I question inconsistent output from cv.resize. I animate particles and blur to simulate depth. Blur seemed too coarse, so I resized at 0.999 or 0.99 percent and then resized back to original. My intention was to use smooth canvas subpixels. The LINEAR output revealed a quadrant grid.

My edge-case question is what is the method to sanitize a transform tween? That may not be within the scope of this forum. I am exceeding 10-bit fixed point arithmetic. A practical example is a Ken Burns background effect with an animation overlay. Is that not a problem because the difference is more pronounced?

Excessive thanks!

your post sounds confusing to me. is this due to language barrier? I would suggest trying again in your native language. native language + machine translation (both) might convey the meaning better.

I convey my confusion to gain insight through your experience and wealth of resources. For my purpose resize is inappropriate, and blur (which incorporates resize) is advised. I have read that blur adds blur as compared to an image pyramid. I am reminded that precision has a limit. These are practical reasons and the extent of my foundation when asking.

The concept which I personally encountered was small differences at quadrant boundaries. I realize this may be avoided by adhering to properly structured code. It’s trivial, but is there a term or resource for this topic? It occurred to me to ask a professional’s direction and share a use case. Perhaps these results are on the canvas side for me personally.

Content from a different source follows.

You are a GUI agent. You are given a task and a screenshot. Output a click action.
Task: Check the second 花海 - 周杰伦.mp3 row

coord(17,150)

  1. is something better than INTER_LINEAR? _CUBIC and _AREA have the same effect.
  2. does a wrapper function or method exist which you would suggest?
  3. what determines the grid? It changes with dsize, canvas size and browser zoom.
  4. is there any relevant general overview page?

I don’t really care to dwell on these specific questions, but this is an attempt to rephrase my approach. Thanks again!

those “quadrant boundaries” you seem to describe are a result of sampling.

when you resize something to be 99%, an original 100 pixel distance results in a 99 pixel distance… and the pixels LINE UP every 100 (or 99) pixels. when they line up, the picture looks clear. when they don’t line up (in the middle of every span), interpolation takes roughly equal portions of two neighboring pixels, which causes blurring as an unavoidable side-effect.

the issue is NOT precision or rounding. this would happen with infinite precision.

the “issue” is not actually an issue. it’s just how the math works.

if you want to introduce some blur, use blur functions. resizing is not for blurring. resize unavoidably introduces blurring; the blurring comes from interpolation.

Apologies, my original point was that resize did not consistently distribute interpolation at different scales, i.e. 0.999% vs 0.99%. A window at 0.999% may have 10 square tiles, or with browser zoomed out 40 square tiles – all factors the same but browser zoom (including canvas size). Furthermore, at 0.99% there are no longer tiles, but lines bunched to the canvas edges like a pillow emboss. I wouldn’t notice, except it’s very noticable.

I will attribute unavoidable segments to OS, browser implementation of canvas, etc. and NOT OpenCV. I like OpenCV.